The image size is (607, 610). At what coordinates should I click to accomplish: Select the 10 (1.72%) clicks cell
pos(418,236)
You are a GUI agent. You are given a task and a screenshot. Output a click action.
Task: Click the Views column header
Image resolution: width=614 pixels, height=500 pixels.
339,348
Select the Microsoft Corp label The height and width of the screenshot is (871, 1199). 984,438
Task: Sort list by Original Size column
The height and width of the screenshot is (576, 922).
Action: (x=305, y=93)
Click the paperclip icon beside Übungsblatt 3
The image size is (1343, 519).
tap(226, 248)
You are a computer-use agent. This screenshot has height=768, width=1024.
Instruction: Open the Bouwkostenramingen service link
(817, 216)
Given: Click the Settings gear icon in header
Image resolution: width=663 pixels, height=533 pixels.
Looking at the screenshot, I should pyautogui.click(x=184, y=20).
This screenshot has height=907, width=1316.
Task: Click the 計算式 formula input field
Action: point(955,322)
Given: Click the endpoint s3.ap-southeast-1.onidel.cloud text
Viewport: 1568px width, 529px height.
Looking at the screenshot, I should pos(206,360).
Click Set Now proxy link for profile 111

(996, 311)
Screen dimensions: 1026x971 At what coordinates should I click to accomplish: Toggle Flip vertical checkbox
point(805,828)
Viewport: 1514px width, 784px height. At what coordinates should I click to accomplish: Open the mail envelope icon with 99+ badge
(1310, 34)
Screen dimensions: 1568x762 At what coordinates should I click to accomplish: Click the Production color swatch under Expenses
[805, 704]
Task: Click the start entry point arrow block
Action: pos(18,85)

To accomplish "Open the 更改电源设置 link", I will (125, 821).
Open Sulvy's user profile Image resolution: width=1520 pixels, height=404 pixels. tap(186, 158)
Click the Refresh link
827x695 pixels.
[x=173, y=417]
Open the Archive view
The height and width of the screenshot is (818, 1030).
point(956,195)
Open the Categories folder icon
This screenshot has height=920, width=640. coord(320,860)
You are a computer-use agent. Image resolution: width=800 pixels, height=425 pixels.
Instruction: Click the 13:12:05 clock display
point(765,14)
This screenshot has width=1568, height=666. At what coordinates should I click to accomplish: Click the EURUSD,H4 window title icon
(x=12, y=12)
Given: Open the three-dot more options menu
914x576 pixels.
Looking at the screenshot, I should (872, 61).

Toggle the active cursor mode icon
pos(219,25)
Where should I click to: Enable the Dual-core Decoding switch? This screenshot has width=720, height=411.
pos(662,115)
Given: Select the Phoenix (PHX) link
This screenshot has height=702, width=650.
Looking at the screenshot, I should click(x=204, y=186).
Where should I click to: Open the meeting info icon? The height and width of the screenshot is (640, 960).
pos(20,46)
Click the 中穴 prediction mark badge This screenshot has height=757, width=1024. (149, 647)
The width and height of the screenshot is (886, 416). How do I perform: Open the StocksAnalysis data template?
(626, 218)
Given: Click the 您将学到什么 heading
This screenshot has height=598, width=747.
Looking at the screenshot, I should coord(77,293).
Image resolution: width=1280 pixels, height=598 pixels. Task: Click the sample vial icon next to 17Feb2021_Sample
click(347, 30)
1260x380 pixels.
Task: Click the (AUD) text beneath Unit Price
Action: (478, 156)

· · · ·

EXERCISE DESCRIPTION:
Word for word, repeat every record.

FINISHED TASK:
The image size is (607, 610). At what coordinates should I click to accomplish: Select the 10 (1.72%) clicks cell
pos(418,236)
You are a GUI agent. You are given a task and a screenshot. Output a click action.
Task: Click the Views column header
Image resolution: width=614 pixels, height=500 pixels.
339,348
Select the Microsoft Corp label The height and width of the screenshot is (871, 1199). 984,438
Task: Sort list by Original Size column
The height and width of the screenshot is (576, 922).
Action: (x=305, y=93)
Click the paperclip icon beside Übungsblatt 3
The image size is (1343, 519).
tap(226, 248)
You are a computer-use agent. This screenshot has height=768, width=1024.
Instruction: Open the Bouwkostenramingen service link
(817, 216)
Given: Click the Settings gear icon in header
Image resolution: width=663 pixels, height=533 pixels.
Looking at the screenshot, I should pyautogui.click(x=184, y=20).
This screenshot has height=907, width=1316.
Task: Click the 計算式 formula input field
Action: point(955,322)
Given: Click the endpoint s3.ap-southeast-1.onidel.cloud text
Viewport: 1568px width, 529px height.
Looking at the screenshot, I should pos(206,360).
Click Set Now proxy link for profile 111

(996, 311)
Screen dimensions: 1026x971 At what coordinates should I click to accomplish: Toggle Flip vertical checkbox
point(805,828)
Viewport: 1514px width, 784px height. At what coordinates should I click to accomplish: Open the mail envelope icon with 99+ badge
(1310, 34)
Screen dimensions: 1568x762 At what coordinates should I click to accomplish: Click the Production color swatch under Expenses
[805, 704]
Task: Click the start entry point arrow block
Action: pos(18,85)

To accomplish "Open the 更改电源设置 link", I will (125, 821).
Open Sulvy's user profile Image resolution: width=1520 pixels, height=404 pixels. tap(186, 158)
Click the Refresh link
827x695 pixels.
[x=173, y=417]
Open the Archive view
The height and width of the screenshot is (818, 1030).
point(956,195)
Open the Categories folder icon
This screenshot has height=920, width=640. coord(320,860)
You are a computer-use agent. Image resolution: width=800 pixels, height=425 pixels.
Instruction: Click the 13:12:05 clock display
point(765,14)
This screenshot has width=1568, height=666. At what coordinates should I click to accomplish: Click the EURUSD,H4 window title icon
(x=12, y=12)
Given: Open the three-dot more options menu
914x576 pixels.
Looking at the screenshot, I should (872, 61).

Toggle the active cursor mode icon
pos(219,25)
Where should I click to: Enable the Dual-core Decoding switch? This screenshot has width=720, height=411.
pos(662,115)
Given: Select the Phoenix (PHX) link
This screenshot has height=702, width=650.
Looking at the screenshot, I should click(x=204, y=186).
Where should I click to: Open the meeting info icon? The height and width of the screenshot is (640, 960).
pos(20,46)
Click the 中穴 prediction mark badge This screenshot has height=757, width=1024. (149, 647)
The width and height of the screenshot is (886, 416). How do I perform: Open the StocksAnalysis data template?
(626, 218)
Given: Click the 您将学到什么 heading
This screenshot has height=598, width=747.
Looking at the screenshot, I should coord(77,293).
Image resolution: width=1280 pixels, height=598 pixels. Task: Click the sample vial icon next to 17Feb2021_Sample
click(347, 30)
1260x380 pixels.
Task: Click the (AUD) text beneath Unit Price
Action: (478, 156)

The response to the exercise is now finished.